Exploring Vegetation Management and Infrastructure Maintenance
by Renee Baur, Chief Executive Officer
When you marvel at a tunnel of trees framing a country road, or peer into forest and are overtaken by a dense mass of foliage, you see beauty. But do you ever fix upon the tree that is leaning, diseased, or a possible hazard? I never noticed any of that until I worked in Vegetation Management. It quickly became clear how critical it is to ensure that the area around trees remains safe and clear. Whether you are talking about a road right of way, a house, a utility pole, or a gas line, trees and other encroaching vegetation must be maintained and inspected frequently.
This type of risk assessment and abatement helps keep our communities safe.
Inspecting a tree from all angles, although challenging, is necessary. A tree can appear healthy at one angle, but then, upon closer inspection, it might have decay, large conks, or another defect that should be monitored. The act of performing a thorough inspection is the only way to truly know If you have captured all trees that should be trimmed, removed, or further monitored.
There are many methods of vegetation management that can be used to ensure safety after a thorough inspection.
- Hazardous or unhealthy trees can be removed to protect infrastructure.
- Trees in good health may be pruned to safeguard their health and monitor their growth.

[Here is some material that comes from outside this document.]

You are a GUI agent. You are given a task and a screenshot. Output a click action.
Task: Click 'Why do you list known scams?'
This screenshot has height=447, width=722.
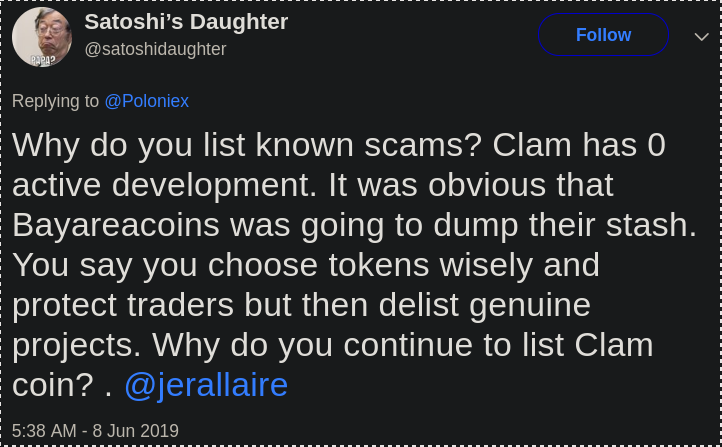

- Frequent brush and fuel removal also helps avert risk and controls the growth in and around infrastructure.
All these methods are critical in vegetation management as they help keep our communities maintained, protected, and connected.
Whether you are a homeowner, utility, city, county, or government agency it is important to have trees inspected thoroughly and often as they are always changing. It takes a village to ensure the safety of our planet and the lives of the people living in and around our critical infrastructure.